Monday, January 04, 2010

Are Taxes the Root of Unhappiness?

According to Allysia Finley, of the Wall Street Journal, the states with the highest tax rates also rank as the “unhappiest.” Finely quotes a study that ranks states according to how happy they are. She notes that New York, Connecticut, Michigan, Indiana, New Jersey, California, and Illinois are all among the unhappiest states, who also have the highest tax rates.

Eight of the ten happiest states lean right while eight of the ten unhappiest tilt left. While the study by no means proves that being liberal makes people unhappy, it does reflect some of the unfortunate implications of living in a blue state.

But first a note on the study. Using data from the 2005-2008 Behavioral Risk Factor Surveillance System and a 2003 economics paper examining quality-of-life indicators, economists regressed the subjective measure of well-being (how people rate their satisfaction) against the objective measure (states' quality-of-life rankings based on compensating differentials). A compensating differential in labor economics refers to the additional amount of income an employer must pay a worker to compensate for the undesirability of a job or the location's lack of amenities (e.g. local and state tax levels, climate, environmental conditions, quality of schools, and crime rates).

For example, employers in New York would have to pay higher wages to compensate for New York's high taxes, traffic congestion, cold weather, and poor schools. Due to these "disamenities," New York ranked lowest on the quality-of-life index.

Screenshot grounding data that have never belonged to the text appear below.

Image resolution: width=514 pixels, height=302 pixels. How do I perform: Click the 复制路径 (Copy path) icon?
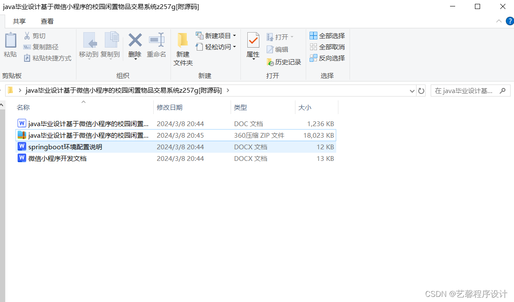point(41,46)
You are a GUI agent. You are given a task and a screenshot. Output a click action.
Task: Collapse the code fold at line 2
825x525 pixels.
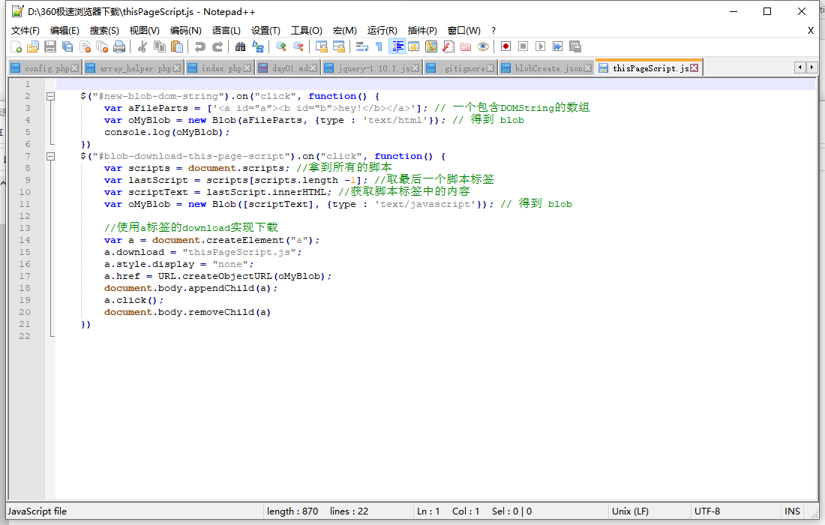pos(50,96)

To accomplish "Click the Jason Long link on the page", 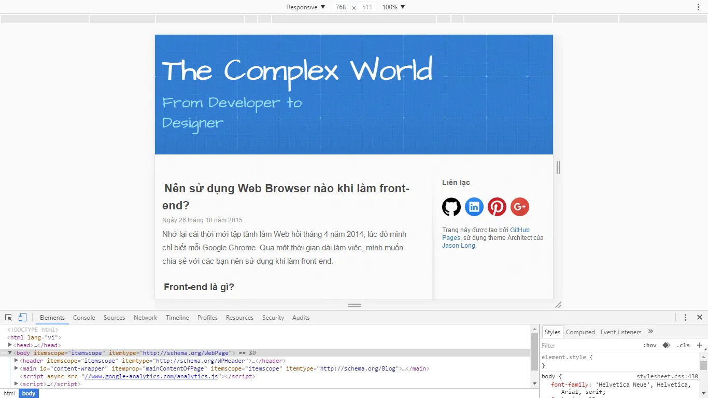I will click(x=458, y=245).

What's noteworthy about the study is that states' quality-of-life rankings (measured by their compensating differentials) correlated exceedingly well with residents' satisfaction ratings. The correlation between quality of life and satisfaction is statistically significant (P=0.0001; r=0.6; r2=0.36). The coefficient of determination r2 shows how well the regression line fits the data points. While an r2 of 0.36 may not seem large---and in some studies may not be statistically significant---it is unusually high by the standards of behavioral science. To give an idea of the magnitude of this correlation, the r2 of people's satisfaction ratings taken two weeks apart is also 0.36.